For heating, consider a pellet stove. I've heard that people really like those, doesn't take much, and it is very effective. Portable, too. I'm in AZ. Absolutely no need for a heat source in my garage. Even in the deep of winter (3 hours in the early morning of Jan 5) when it's 45º in my shop, I'm toasty from all the saved heat when it's, what, 108º today?!? good grief... and I have 5 sheets of ply to rip and band. I'm killing time of the "avoidance behavior" type.
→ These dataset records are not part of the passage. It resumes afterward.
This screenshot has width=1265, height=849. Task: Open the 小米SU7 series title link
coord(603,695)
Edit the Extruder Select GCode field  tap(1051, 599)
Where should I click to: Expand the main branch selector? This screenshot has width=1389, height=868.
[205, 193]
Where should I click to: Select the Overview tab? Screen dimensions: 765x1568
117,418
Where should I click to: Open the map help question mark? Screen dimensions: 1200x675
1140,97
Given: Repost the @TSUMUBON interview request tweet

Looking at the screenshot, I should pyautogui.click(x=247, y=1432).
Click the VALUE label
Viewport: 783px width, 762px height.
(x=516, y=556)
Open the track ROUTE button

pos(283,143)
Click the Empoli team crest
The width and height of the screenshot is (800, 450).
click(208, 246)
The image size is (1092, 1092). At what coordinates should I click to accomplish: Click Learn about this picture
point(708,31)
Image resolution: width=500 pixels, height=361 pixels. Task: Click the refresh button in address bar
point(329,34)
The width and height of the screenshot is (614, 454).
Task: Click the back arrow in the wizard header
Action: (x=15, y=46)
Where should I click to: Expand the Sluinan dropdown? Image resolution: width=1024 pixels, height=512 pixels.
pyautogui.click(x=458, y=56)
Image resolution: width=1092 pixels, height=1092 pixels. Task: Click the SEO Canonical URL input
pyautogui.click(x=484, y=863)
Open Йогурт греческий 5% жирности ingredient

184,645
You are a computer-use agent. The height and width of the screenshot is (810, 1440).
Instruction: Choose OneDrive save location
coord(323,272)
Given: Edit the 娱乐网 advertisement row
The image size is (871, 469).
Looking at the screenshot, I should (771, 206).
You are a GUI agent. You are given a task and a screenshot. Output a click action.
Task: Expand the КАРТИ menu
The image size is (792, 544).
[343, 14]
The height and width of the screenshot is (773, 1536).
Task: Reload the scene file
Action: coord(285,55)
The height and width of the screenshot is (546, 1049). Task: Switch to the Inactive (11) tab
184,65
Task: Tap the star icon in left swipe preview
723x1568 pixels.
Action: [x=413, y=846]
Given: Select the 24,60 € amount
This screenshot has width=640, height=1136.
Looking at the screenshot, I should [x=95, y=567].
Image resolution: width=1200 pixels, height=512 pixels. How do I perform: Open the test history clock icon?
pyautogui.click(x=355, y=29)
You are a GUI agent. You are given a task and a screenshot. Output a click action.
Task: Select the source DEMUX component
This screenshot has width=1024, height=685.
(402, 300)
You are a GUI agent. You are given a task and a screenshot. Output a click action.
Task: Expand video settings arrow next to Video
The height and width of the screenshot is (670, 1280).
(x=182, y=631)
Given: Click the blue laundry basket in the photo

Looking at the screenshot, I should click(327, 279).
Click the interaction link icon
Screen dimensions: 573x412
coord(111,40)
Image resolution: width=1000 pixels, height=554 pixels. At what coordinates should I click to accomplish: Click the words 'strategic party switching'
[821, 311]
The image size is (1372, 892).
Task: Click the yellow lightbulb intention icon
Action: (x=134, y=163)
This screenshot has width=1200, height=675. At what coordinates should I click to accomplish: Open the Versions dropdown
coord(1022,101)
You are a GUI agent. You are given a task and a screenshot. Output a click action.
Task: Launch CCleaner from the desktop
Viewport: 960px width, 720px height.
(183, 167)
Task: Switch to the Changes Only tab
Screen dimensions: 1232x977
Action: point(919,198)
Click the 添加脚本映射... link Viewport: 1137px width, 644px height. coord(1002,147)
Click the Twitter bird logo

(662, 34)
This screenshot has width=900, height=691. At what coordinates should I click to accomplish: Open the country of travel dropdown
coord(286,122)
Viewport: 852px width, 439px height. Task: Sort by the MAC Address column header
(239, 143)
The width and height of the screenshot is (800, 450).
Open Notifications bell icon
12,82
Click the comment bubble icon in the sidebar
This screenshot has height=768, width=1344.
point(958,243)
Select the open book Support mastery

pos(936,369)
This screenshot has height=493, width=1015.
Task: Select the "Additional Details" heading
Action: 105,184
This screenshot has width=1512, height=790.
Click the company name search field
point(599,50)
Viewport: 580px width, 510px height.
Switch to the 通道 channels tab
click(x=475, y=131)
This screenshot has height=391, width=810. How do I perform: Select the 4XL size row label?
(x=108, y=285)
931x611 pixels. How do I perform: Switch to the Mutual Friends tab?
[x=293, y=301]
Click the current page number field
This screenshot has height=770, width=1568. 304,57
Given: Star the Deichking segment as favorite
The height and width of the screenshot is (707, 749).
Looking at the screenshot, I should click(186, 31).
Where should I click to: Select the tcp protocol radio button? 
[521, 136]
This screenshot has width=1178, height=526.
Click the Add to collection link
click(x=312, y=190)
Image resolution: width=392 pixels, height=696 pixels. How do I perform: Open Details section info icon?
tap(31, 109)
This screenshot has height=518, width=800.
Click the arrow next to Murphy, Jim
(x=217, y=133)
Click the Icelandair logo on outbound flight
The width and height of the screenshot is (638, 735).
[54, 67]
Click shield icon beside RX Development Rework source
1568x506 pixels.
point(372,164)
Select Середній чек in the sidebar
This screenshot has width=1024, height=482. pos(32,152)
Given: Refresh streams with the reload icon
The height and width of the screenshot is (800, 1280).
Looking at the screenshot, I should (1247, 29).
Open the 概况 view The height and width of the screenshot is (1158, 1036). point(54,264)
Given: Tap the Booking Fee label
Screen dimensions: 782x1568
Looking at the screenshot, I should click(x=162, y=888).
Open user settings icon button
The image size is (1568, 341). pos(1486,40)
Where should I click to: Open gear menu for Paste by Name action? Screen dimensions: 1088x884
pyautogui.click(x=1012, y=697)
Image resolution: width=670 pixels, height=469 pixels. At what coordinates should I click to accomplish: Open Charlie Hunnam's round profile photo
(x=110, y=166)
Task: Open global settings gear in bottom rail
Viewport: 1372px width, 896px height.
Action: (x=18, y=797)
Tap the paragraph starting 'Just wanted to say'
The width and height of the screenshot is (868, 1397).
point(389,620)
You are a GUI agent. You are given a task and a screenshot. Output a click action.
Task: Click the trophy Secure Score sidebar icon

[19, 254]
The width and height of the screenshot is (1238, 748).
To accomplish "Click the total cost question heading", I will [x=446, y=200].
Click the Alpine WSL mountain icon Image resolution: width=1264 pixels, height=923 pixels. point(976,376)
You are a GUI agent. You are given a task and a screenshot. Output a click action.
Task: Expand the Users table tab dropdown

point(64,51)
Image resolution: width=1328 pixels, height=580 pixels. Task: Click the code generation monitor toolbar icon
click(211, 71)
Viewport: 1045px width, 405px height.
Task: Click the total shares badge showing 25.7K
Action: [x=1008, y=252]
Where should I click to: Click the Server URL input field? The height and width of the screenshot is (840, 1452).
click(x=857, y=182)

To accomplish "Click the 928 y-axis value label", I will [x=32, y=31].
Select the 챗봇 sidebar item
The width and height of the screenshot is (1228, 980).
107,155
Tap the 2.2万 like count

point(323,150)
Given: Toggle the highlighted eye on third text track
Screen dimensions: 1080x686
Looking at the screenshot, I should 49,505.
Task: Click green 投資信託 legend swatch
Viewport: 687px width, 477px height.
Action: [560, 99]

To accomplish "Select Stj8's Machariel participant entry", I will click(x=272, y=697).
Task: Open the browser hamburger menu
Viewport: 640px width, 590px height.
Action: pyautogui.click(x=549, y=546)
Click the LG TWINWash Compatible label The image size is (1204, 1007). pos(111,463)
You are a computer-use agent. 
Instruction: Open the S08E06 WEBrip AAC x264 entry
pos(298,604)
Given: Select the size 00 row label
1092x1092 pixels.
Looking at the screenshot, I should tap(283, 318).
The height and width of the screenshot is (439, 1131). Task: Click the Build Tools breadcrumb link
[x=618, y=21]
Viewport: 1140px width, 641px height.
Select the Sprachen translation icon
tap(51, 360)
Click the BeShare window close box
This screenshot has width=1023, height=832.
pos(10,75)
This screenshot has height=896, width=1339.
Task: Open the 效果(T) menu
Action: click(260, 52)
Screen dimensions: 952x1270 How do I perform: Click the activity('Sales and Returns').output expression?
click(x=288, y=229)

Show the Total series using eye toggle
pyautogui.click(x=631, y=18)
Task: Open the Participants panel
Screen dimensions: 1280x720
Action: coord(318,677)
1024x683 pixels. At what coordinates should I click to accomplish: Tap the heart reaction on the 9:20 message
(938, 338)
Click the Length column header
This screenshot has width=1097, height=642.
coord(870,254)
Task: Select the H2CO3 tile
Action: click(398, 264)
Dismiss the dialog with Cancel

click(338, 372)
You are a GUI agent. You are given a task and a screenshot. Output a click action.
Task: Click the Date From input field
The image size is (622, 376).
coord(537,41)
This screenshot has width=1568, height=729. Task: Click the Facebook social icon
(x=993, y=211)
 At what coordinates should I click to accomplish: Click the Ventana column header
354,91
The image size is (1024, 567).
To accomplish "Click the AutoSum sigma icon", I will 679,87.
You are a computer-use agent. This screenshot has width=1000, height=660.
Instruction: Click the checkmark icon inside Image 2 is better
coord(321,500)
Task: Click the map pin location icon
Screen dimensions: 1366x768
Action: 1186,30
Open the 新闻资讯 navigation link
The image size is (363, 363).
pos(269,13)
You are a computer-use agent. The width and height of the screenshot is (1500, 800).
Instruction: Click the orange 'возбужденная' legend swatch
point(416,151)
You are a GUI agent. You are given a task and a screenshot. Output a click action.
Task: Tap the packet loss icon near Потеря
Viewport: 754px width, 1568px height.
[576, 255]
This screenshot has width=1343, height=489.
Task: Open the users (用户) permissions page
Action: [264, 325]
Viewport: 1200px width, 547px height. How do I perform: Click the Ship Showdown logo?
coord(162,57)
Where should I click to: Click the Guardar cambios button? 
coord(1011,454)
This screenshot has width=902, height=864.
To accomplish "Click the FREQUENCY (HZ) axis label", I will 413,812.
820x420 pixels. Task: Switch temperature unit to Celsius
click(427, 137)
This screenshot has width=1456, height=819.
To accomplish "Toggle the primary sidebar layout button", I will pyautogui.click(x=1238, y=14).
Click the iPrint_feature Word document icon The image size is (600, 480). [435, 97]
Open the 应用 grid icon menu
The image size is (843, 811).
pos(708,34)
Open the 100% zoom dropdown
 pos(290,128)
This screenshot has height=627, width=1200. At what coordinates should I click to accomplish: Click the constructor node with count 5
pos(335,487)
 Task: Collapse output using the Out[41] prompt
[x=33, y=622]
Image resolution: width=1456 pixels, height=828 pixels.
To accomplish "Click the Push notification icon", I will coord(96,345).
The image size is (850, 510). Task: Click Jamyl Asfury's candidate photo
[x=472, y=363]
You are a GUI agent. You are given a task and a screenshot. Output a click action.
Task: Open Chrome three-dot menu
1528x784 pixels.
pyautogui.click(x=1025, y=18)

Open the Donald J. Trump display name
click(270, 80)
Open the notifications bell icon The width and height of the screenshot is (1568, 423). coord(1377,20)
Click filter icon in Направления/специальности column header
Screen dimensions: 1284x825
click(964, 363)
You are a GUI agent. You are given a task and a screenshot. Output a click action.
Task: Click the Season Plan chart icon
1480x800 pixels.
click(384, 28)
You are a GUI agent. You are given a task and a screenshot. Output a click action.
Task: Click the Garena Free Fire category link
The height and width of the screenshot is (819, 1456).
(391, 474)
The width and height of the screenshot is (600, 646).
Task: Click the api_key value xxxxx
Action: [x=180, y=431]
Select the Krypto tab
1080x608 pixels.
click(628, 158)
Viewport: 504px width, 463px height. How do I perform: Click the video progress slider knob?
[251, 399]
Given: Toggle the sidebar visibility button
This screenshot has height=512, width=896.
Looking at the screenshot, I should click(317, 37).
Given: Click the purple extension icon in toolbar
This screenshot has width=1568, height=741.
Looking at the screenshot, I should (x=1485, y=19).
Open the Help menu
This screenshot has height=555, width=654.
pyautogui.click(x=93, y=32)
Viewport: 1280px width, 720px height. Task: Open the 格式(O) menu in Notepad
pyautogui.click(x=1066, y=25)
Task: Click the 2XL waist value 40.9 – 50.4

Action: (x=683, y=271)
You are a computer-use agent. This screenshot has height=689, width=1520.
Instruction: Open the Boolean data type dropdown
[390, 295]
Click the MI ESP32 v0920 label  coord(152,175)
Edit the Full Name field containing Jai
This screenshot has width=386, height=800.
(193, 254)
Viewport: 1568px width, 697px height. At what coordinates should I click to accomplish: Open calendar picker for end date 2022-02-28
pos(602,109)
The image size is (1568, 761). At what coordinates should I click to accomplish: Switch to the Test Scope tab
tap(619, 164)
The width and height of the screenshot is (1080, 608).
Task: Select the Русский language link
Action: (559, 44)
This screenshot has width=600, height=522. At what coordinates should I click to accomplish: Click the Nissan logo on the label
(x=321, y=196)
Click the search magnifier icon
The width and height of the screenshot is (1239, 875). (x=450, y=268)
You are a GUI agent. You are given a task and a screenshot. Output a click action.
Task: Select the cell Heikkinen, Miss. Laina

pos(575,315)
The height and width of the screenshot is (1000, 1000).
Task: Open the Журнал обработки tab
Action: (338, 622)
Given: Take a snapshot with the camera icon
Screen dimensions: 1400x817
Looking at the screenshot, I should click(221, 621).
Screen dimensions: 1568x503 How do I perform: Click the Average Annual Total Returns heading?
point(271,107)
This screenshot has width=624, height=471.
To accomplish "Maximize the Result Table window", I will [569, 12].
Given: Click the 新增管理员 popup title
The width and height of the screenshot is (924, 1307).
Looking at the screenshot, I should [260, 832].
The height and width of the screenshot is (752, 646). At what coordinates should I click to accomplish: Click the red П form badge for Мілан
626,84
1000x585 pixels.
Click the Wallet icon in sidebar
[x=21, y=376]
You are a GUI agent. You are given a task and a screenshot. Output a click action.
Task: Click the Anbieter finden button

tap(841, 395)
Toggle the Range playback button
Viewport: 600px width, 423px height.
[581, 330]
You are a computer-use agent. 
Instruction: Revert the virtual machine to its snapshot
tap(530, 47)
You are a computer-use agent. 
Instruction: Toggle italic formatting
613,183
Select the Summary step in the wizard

I have had clients that had the prerequisite R38 blown into their attics using loose fill fiberglass and had horrible heating problems. We live in a rather windy area and it is nothing to have fiberglass insulation become almost ineffective. Another thing is a few of the companies will "fluff". Be sure to always demand the bags and the bag count for your square footage. What I have had success with in cases like these is to blow a minimum of 4" of loose fill cellulose over the loose fill fiberglass. All of a sudden the air infiltration is nearly stopped and the insulation becomes effective. The same problem happens in the crawl spaces. It's why I like the manufactured home approach better for crawlspace insulation. They use a "bellypan" and the insulation goes between that air barrier and the floor. Because the insulation does not touch the floor, you are effectively heating more space. But, it does work better.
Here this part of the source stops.